• REQUIREMENT: Swap "screenshot" for "screen capture" in the data between the line holding "I want to click" and the end of the data, inclusive, changing nothing else. Give those lines back without the pictures.

• DATA LISTING:
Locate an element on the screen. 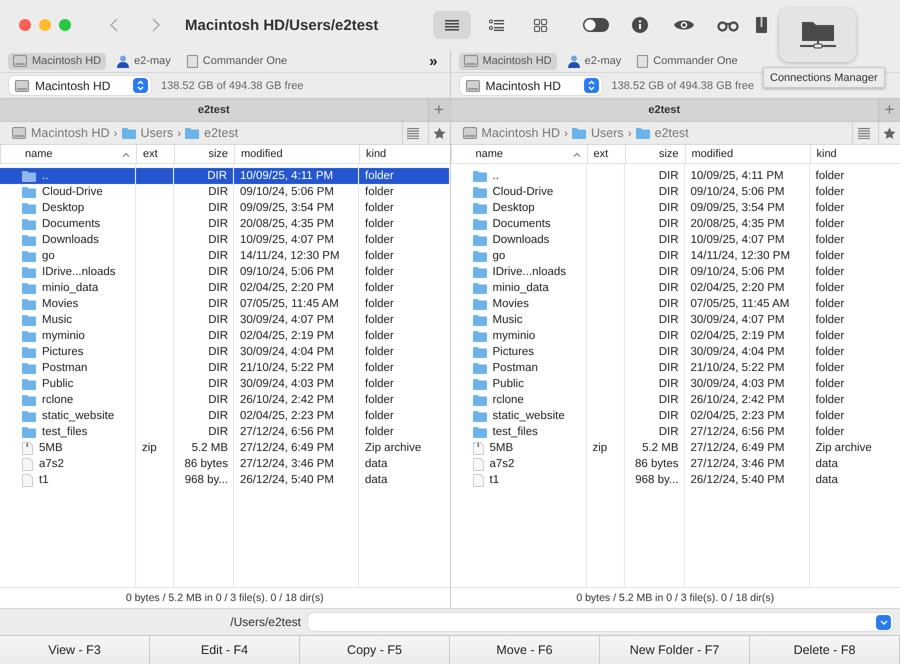 The width and height of the screenshot is (900, 664). view-mode-button is located at coordinates (452, 25).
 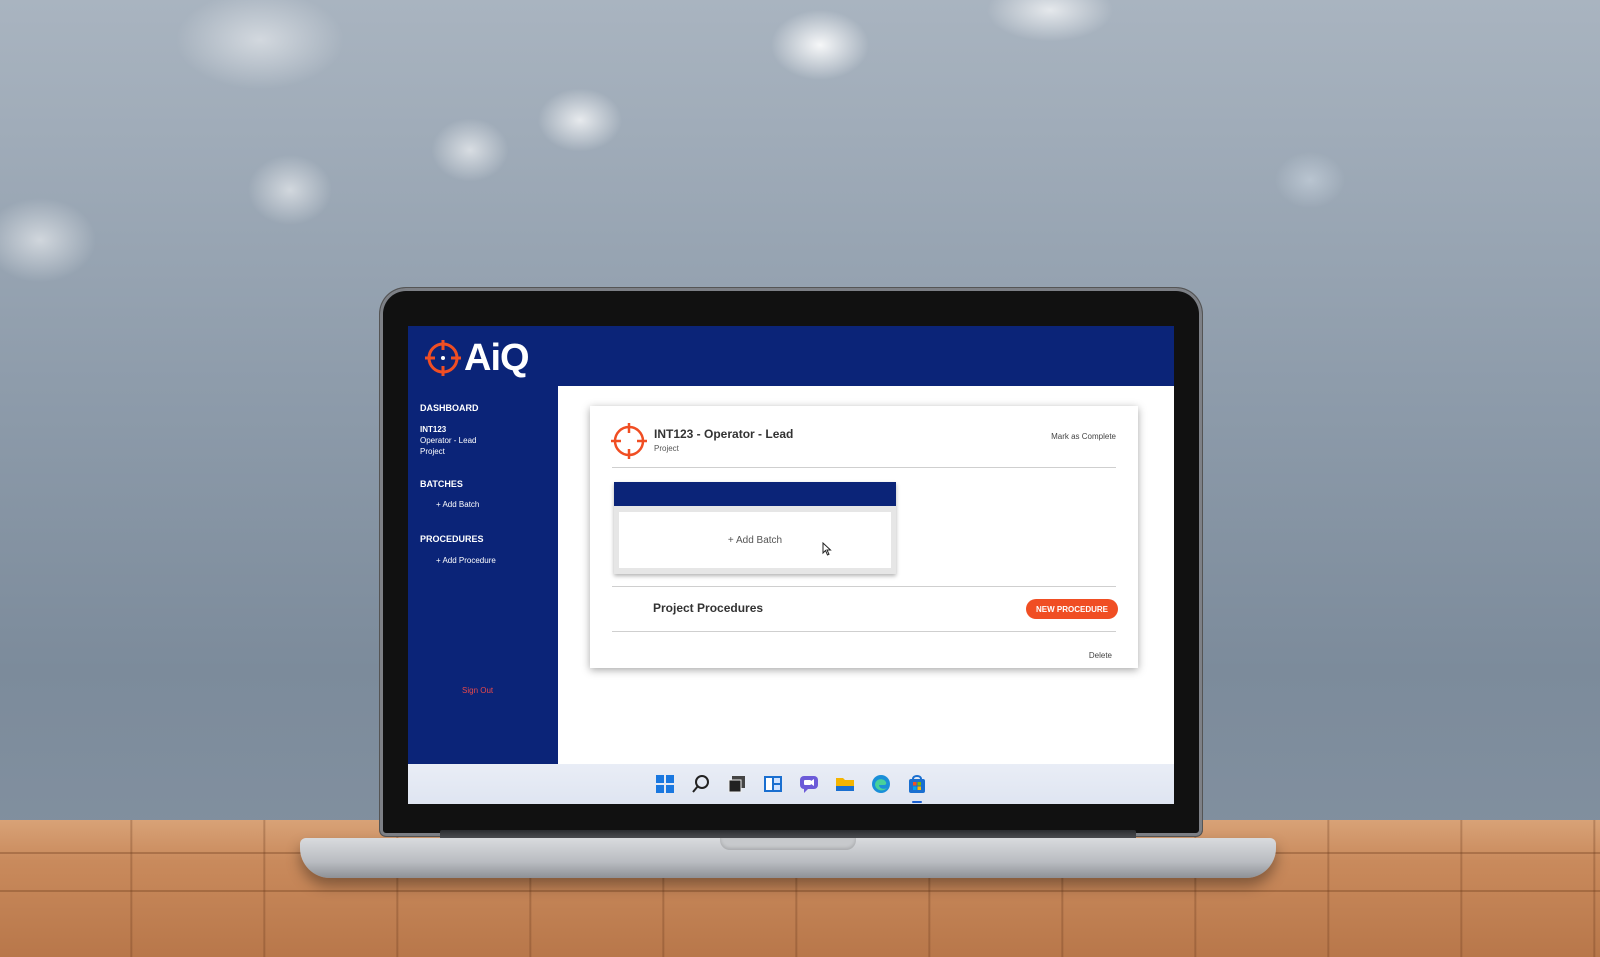 I want to click on logo-text: AiQ, so click(x=497, y=358).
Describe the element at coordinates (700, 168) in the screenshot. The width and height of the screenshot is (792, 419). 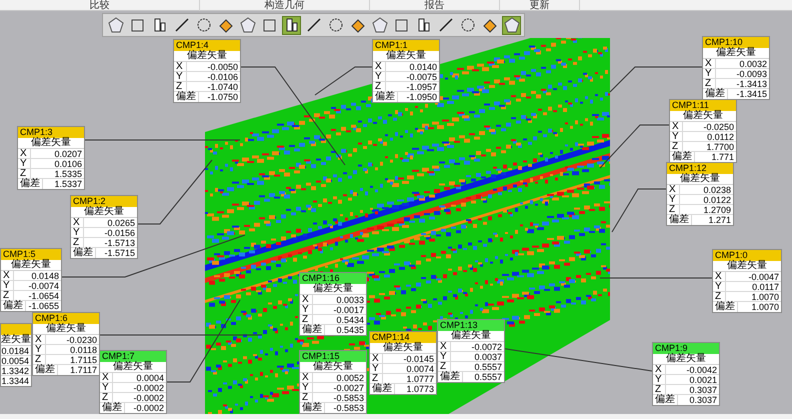
I see `callout-header: CMP1:12` at that location.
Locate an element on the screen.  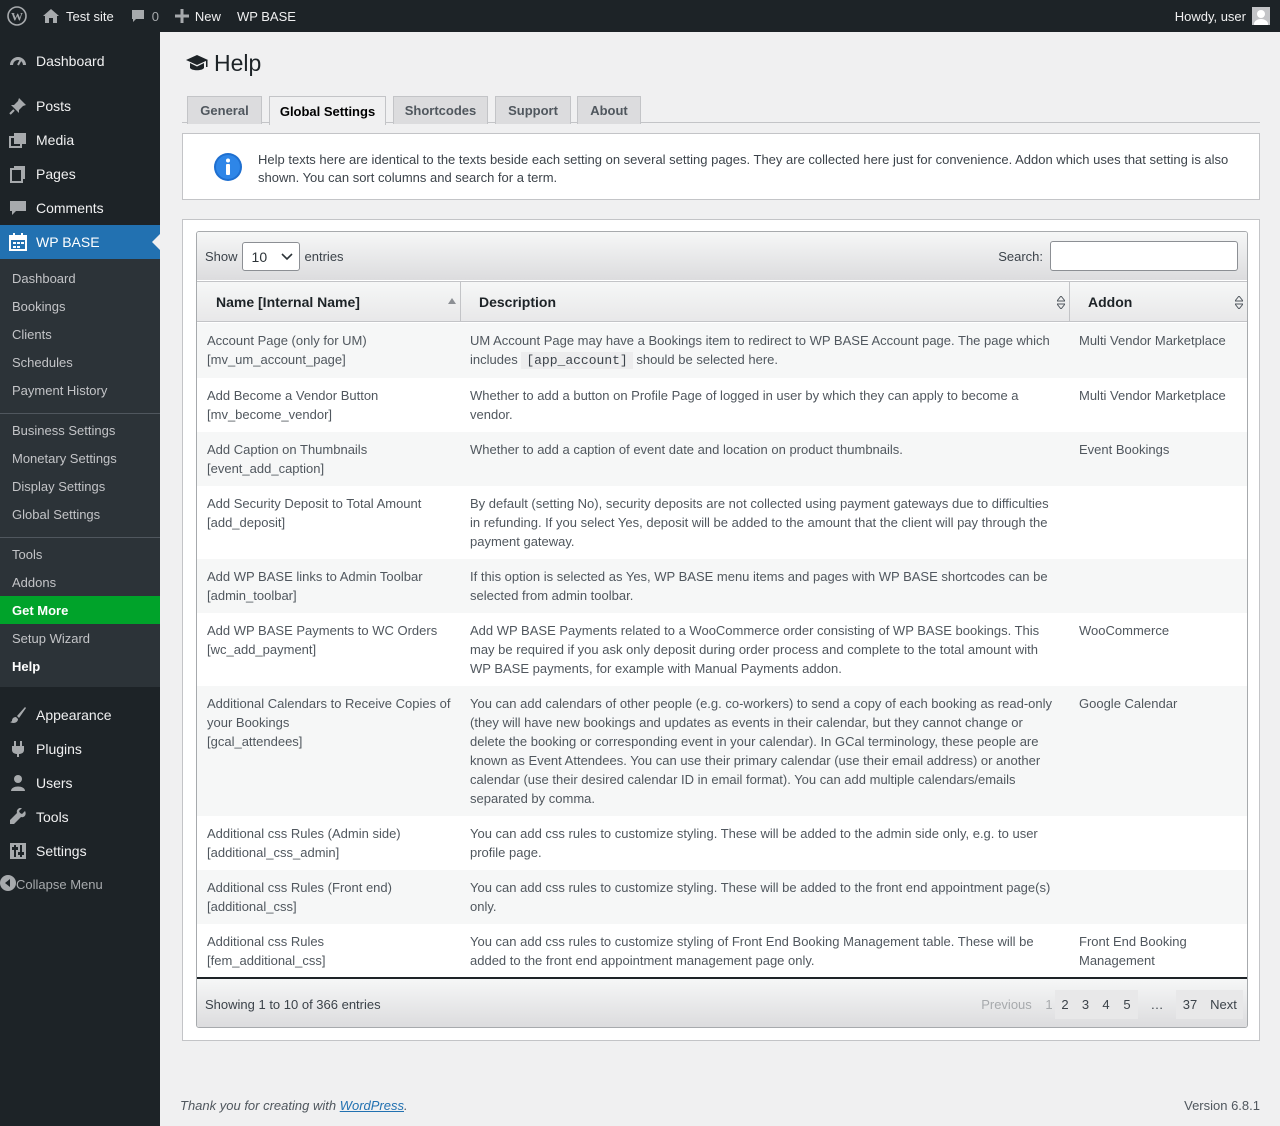
pagination-page-current: 1 is located at coordinates (1049, 1004).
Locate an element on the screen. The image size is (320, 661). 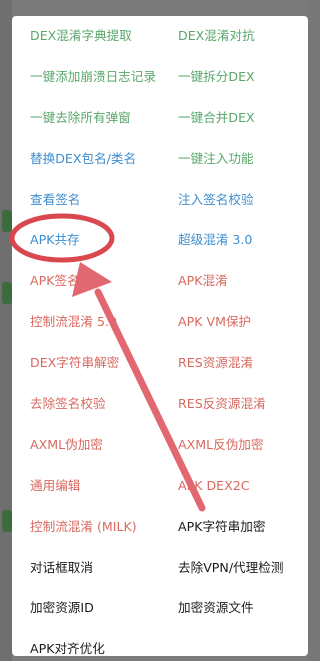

• YOUR SOLUTION:
  I want to click on logo-text: AiQ, so click(x=497, y=358).
Describe the element at coordinates (700, 168) in the screen capture. The width and height of the screen capture is (792, 419). 
I see `callout-header: CMP1:12` at that location.
Locate an element on the screen.  
pagination-page-current: 1 is located at coordinates (1049, 1004).
Locate an element on the screen. The image size is (320, 661). 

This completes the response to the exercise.